The CEPU sought to distinguish the period of lock out from being an “authorised” absence by arguing that it was a “directed absence”, a term not used in the Act. It argued that a “directed absence” should count as service and annual leave should accrue. The CEPU also submitted that the original decision was unfair on the basis that it imposed an additional sanction on employees, who were already not receiving their usual remuneration during a “lockout” period.


The Full Bench rejected the CEPU’s argument and found that the ordinary meaning of “unpaid authorised absence” clearly applied to the circumstances of a period of lockout.

The Full Bench found that when employees are absent from work and the employer is aware of, and endorses, such an absence (or even initiates or requires it), the absence is authorised regardless of whether the employees want to be absent or not. It further considered that where the absence is at the employer’s direction, it will also be an authorised absence under the Act.

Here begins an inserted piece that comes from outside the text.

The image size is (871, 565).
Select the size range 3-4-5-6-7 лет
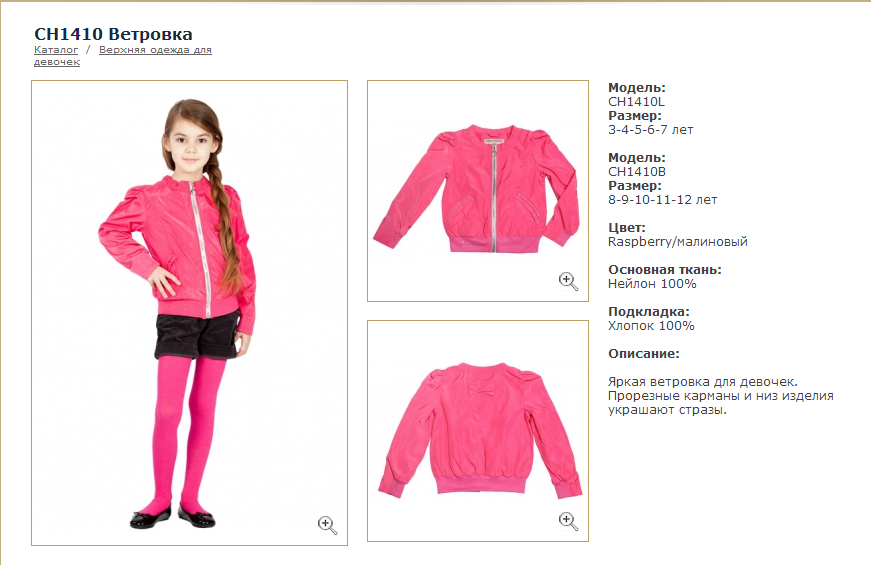click(650, 130)
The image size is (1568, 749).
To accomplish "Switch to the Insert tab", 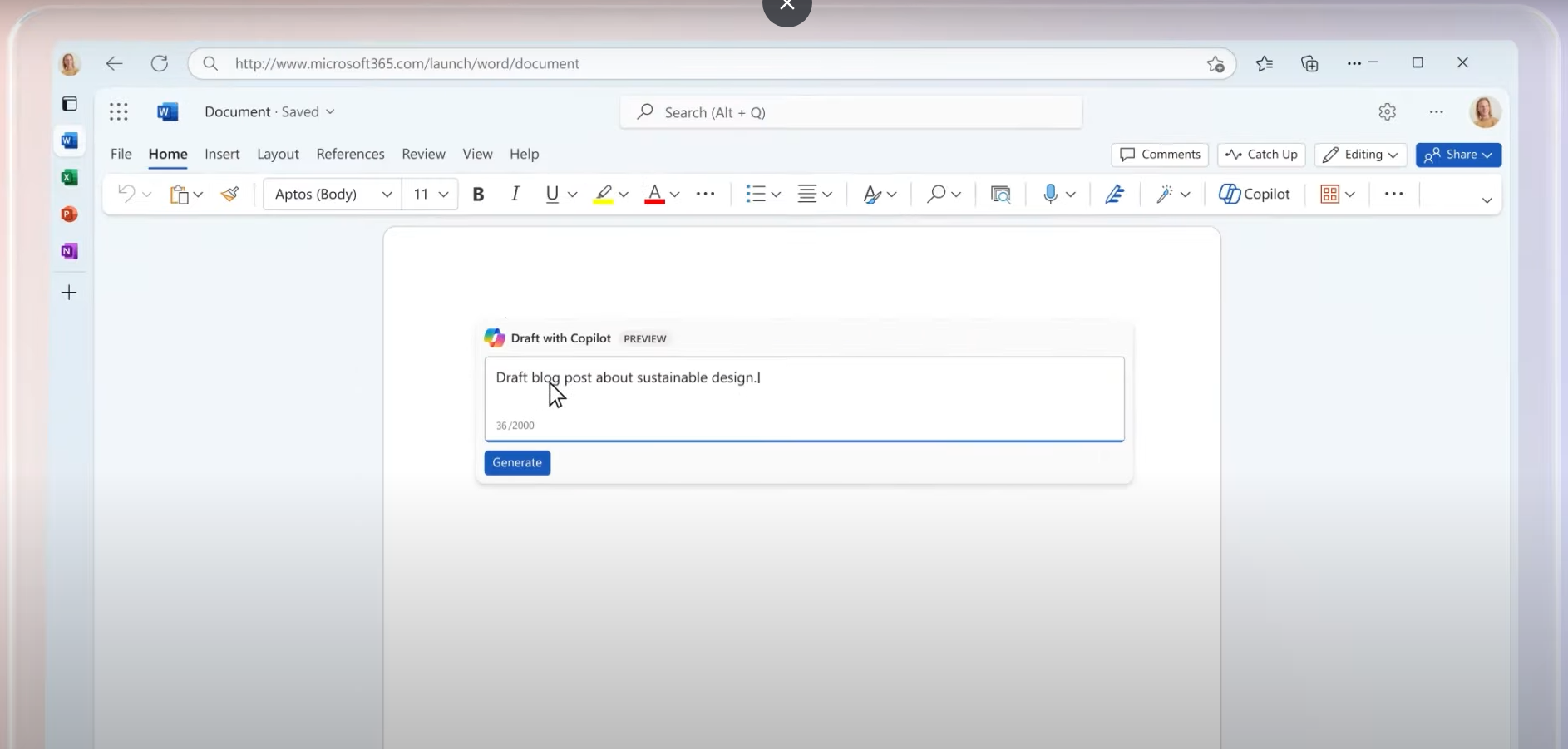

The Full Bench further found that if even if the period was an unauthorised absence, it would specifically be excluded as counting as service in any case under section 22, and there was no third “category” of absence outside “authorised” and “unauthorised’.

The Full Bench concluded by stating that this approach accords with a consistent reading of the scheme in the Act, a key principle of which is that employees who take protected industrial action should be aware that they will not be paid for the period of their own industrial action, and any period of employer response action that follows as a result of their own industrial action. It would be “disharmonious” with this principle for annual leave to accrue during such periods.